Not long after I had finished my first beer, my friend next to me gives me a nudge and says that there’s an old guy (probably 55 or so) that keeps staring at me.
I turn to my right, and, sure as shit, there he is just-ah staring away. I quickly look away, hoping that since we made eye contact, he would stop looking at me.
Now, I know what you’re thinking, “C, he’s just looking at you. Don’t be so sensitive!”
I was thinking that too, however, he started looking at me kind of like how starving cartoons look at their cartoon friends and turn them into burgers. All smirky, like they have all the power to pounce on them at any given minute.
I’ll pause so you can finish shuddering, because just the thought of him looking at me like that makes my skin crawl.
After a few more attempts and icy glares towards him, some given while even making eye contact with him, he still didn’t get it.

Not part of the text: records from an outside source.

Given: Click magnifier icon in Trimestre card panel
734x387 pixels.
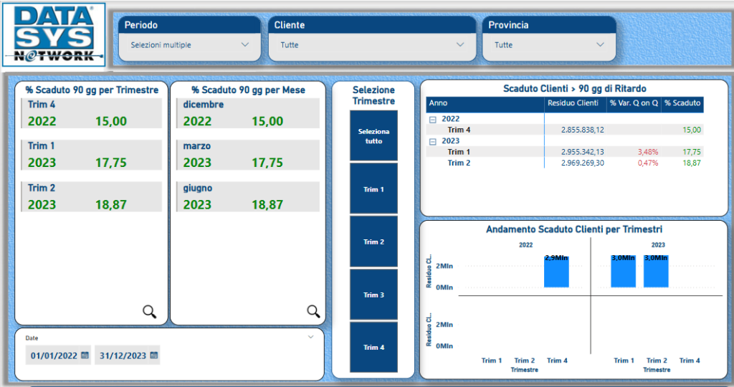Looking at the screenshot, I should tap(149, 311).
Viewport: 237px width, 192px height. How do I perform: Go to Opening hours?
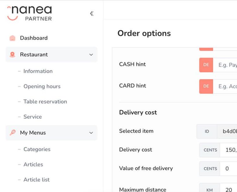42,86
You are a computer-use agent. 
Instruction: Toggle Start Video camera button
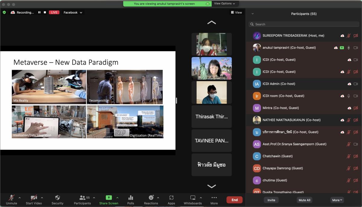tap(34, 198)
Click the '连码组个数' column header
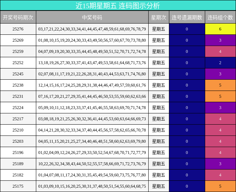Screen dimensions: 236x192 [x=220, y=17]
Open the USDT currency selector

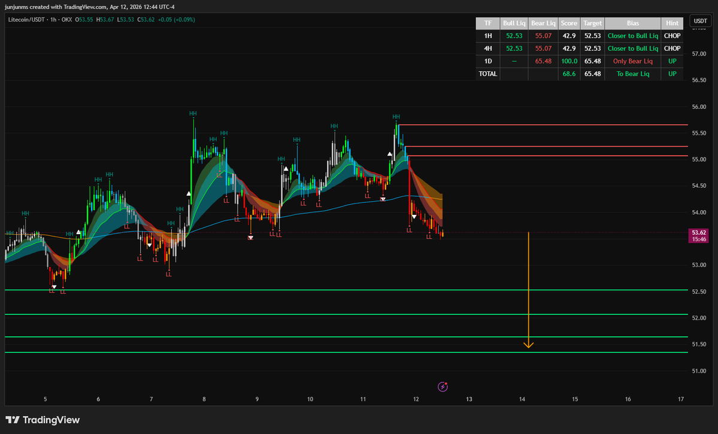point(700,21)
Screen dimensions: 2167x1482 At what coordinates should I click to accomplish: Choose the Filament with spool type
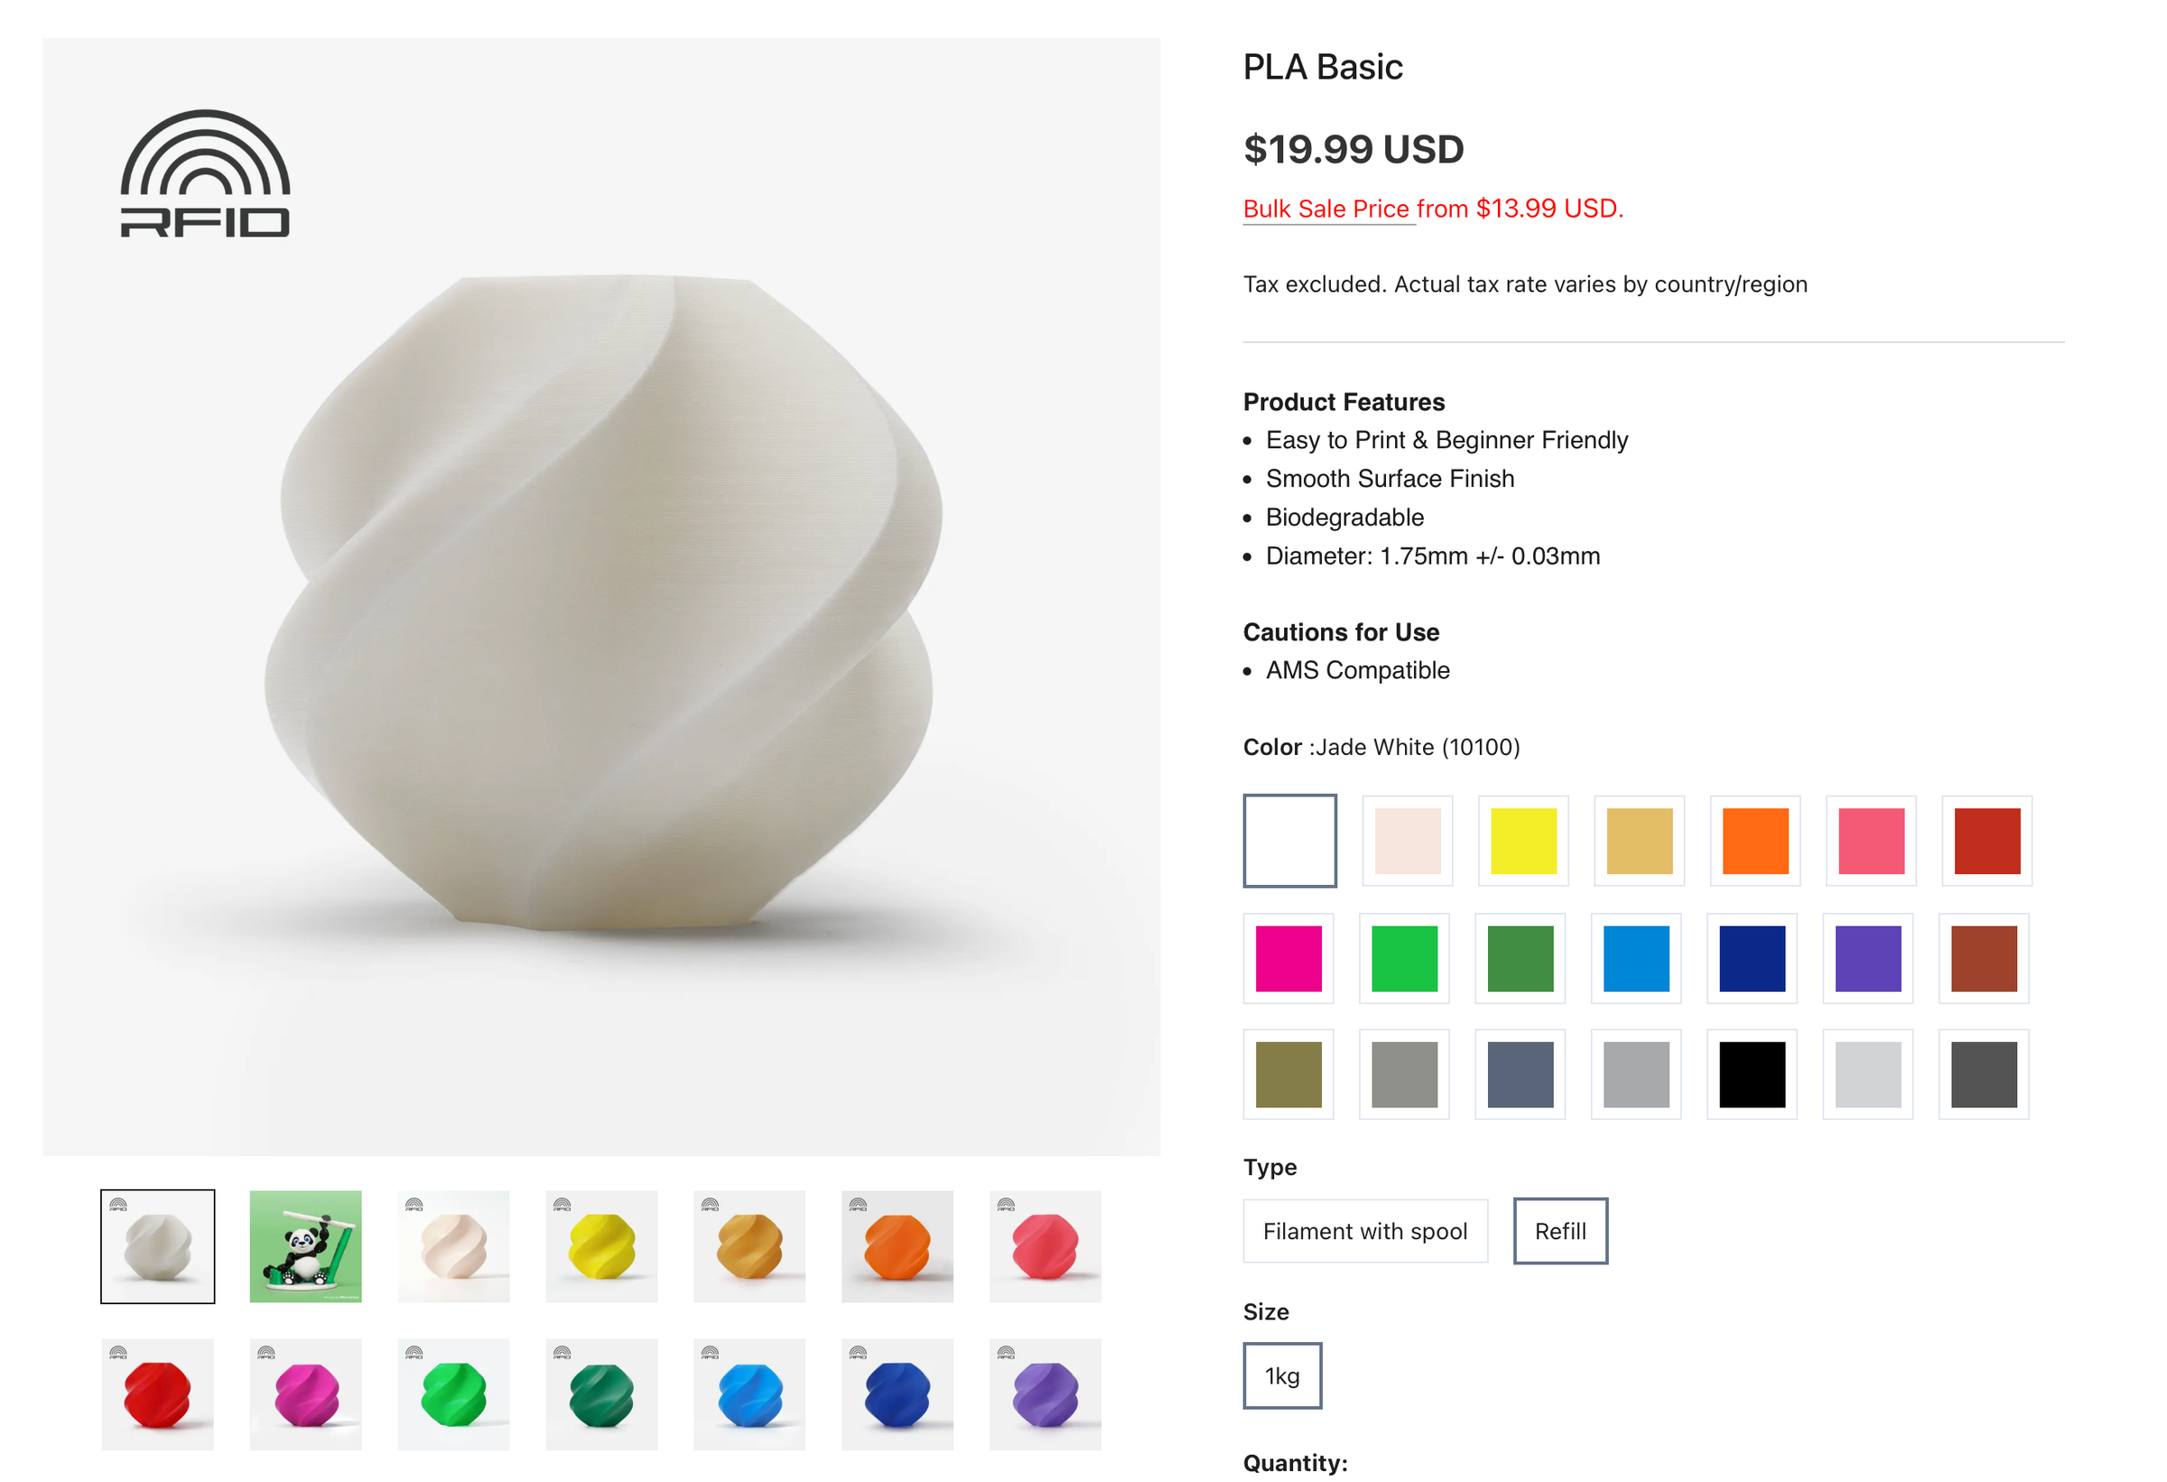point(1365,1230)
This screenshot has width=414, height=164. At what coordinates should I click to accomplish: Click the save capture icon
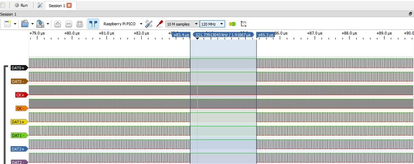[40, 24]
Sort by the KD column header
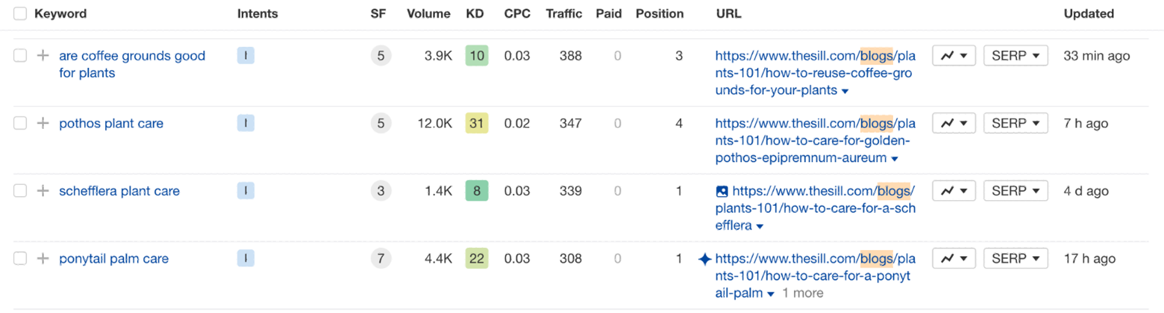This screenshot has height=313, width=1164. click(x=475, y=14)
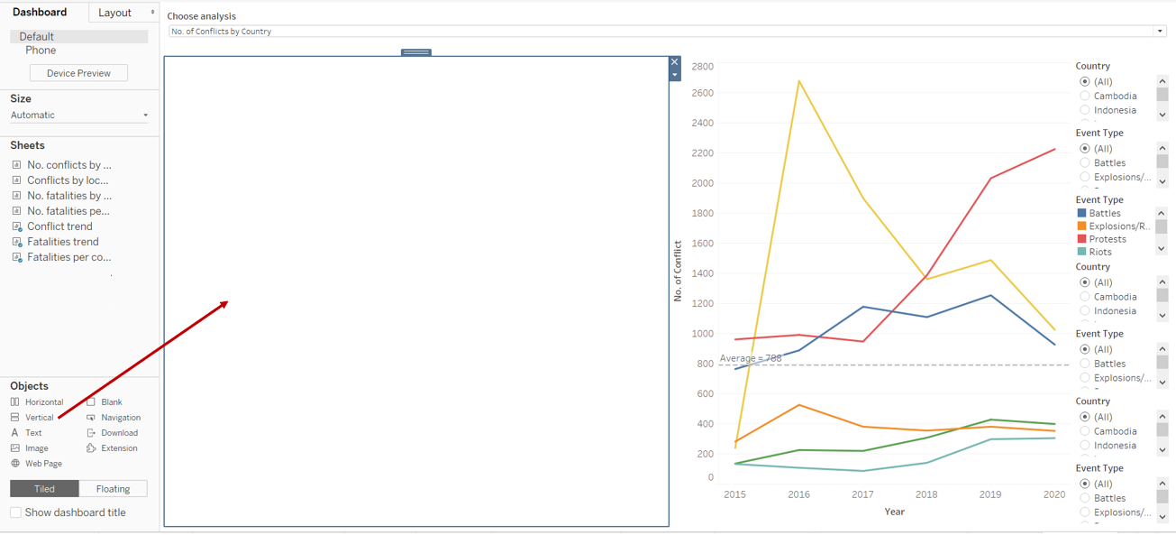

As if that weren’t bad enough, when I stood up to let my friend out of the booth to go to the bathroom, my other friend at the table said she watched him look me up and down.
I’ll pause again for the shudder…
SERIOUSLY?!?! Why, why, why can’t men take the hint?! If a woman is giving you all the signs to leave her the hell alone, you do it. No questions asked and no ifs, ands or buts.
Not only do I hate this guy for objectifying me and successfully giving me the heebie jeebies, I also hate him because he made me feel uncomfortable and made me, in the 45 minutes that this was happening, not want to be a woman.
I mean, how ridiculous is that?! I can understand if you don’t want to be a woman in certain situations when you’re swimsuit shopping or when you’re on your period, but to not want to be a woman because of the way a man makes you feel, it’s just the most horrible feeling. When I got home last night, I was feeling at the lowest of lows.
I hated that I kept thinking that if I was a man, I could have just sat there drinking beer and enjoying the game with my friends. However, because I’m a woman, and our patriarchal society tells men that they can look at, creep on and treat women any way they want, I sat there wishing I wasn’t one.
A friend said that his type of male gaze was all “just because I was too pretty.” To which I replied that I could give a shit less if he thought I was pretty. Just because you find someone attractive, you don’t have any right to ogle and objectify them, making them feel so uncomfortable to the point where they have to yell at you to leave them alone.
For any person saying that we already have gender equality, I argue that if the power were equal between the sexes, I wouldn’t have sat in that booth last night, wishing I was male, all so that I wouldn’t be made to feel uncomfortable and unsafe.